BUT the op was not talking about trail riding, they were talking about arena riding. As to me, IF I have to get off on the trail, then yes, I would have to lead my horse to something that I could utilize as a booster to help me get back on. This is only going to get worse in the 5 years the surgeon gives me before I need a replacement. My horses ARE trained to stand by a block, and wait patiently for me to mount.



Corporal said:


> Also, I personally believe in this shrinking horseowner market that you cannot overtrain your horse. A well trained horse will always find a buyer and stands a better chance at finding a new and good home, especially if he or she has special skills, like laying down so you just step onto the saddle. =D


A well trained horse will always sell better than a poorly trained one, and one that is trained to stand quietly by a box, stump, fence, wobbly bucket or any other thing you can use as an aid is a big bonus in my book.


----------



## Muppetgirl (Sep 16, 2012)

Kayty said:


> Are you allowed to drop your stirrups down a few holes to get back on?
> Not sure which leathers you have, but in a Dressage saddle its super easy to just pop the leather down so you don't have to reach so far.
> I am short, with very short legs, and am able to get on most horses by putting the stirrups down to get on from the ground.


Kayty unfortunately in a western saddle the stirrup leathers or fenders as we call them are next to impossible to readjust once on the horse. Most of them have a sliding mechanism with a steel plate that has one or two catchers that you slip into the correct holes then slide the plate over......there have been many times I've wished for the English buckle leathers!


----------



## Corporal (Jul 29, 2010)

The ones with the steel plates are more difficult to readjust. The ones with the buckle are easier.


----------



## Muppetgirl (Sep 16, 2012)

Corporal said:


> The ones with the steel plates are more difficult to readjust. The ones with the buckle are easier.


I've never seen a western saddle with buckles on the fenders! Interesting! I'm a big believer in being able to mount your horse from the ground! I'm 5' (and maybe 1/2") and my horse is 15.1hh and I mount from the ground without dropping a stirrup. My horse has to stand still no matter what because once my toe is up there - there is absolutely no tolerance for moving around as I am too short to hop around with a fidgety horse. 

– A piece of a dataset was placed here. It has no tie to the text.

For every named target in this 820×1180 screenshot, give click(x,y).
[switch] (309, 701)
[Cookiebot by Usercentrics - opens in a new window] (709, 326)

My old BO is 65 and has arthritis in his knees and hips and still mounts like a pro!


----------



## Corporal (Jul 29, 2010)

Not at home, but I'll try to take a picture this week and post it. I have two western saddles with a double buckle. My students could lower the stirrup and readjust from the saddle. I don't recommend the saddles, per se, bc they were cheap, but I am sure that if you order a new Western saddle you could ask for this as an option.


----------



## ARTEMISBLOSSOM (Apr 3, 2011)

I think most of the members of our cow horse club would agree that mounting from a mouting block is easier on the horse and rider than getting on from the ground especially if some of us haven't retained our girlish figures from 30 or 40 years ago. I know I have used a mounting block for the last few years thinking I was being kinder to my horse.It was a shock to me when i tried mounting from the ground last week after the rules came out and found that not only did I have a lot of trouble reaching the stiurrup but I didnt really have the strength to lift myself up in the saddle. Perhaps mounting from the ground is a skill that one loses if it is not being used. I have already started the exercises that were suggested and am just keeping my fingers crossed that I will not embarass myself when it comes time to mount my horse in front of the committee.


----------



## Saddlebag (Jan 17, 2011)

Seems to me this is one way to eliminate older riders. It's time you stepped up to the plate and tell the powers that be that the pull on the saddle is painful for the horse. And why the emergency dismount? I could see a compulsory helmet rule but these are ludicrous rules.


----------



## Corporal (Jul 29, 2010)

If so, that's really mean. Who do you think can afford to do these things, we older riders or the ones just out of college with heavy debt?!?!?


----------



## ARTEMISBLOSSOM (Apr 3, 2011)

I dont think the intent is is to eliiminate all older riders because the property owner is a member (and the club president) and she is 67. She has bad arthritis in her shoulders and has had one knee replaced but she can still mount from the ground. She is saying it is a matter of safety and if we want to be a member of the club and use her property we have to follow her rules. Personally I am pretty sure it is her way of getting rid of a few riders she doesnt like who she knows darn well will never be able to mount from the ground but whatever the reason it affects all of us and we need to be able to do this.We only have to show we can do this once then we can go back to mounting with a mounting block for the rest of the season if we wish.


----------



## Golden Horse (Feb 20, 2010)

ARTEMISBLOSSOM said:


> .We only have to show we can do this once then we can go back to mounting with a mounting block for the rest of the season if we wish.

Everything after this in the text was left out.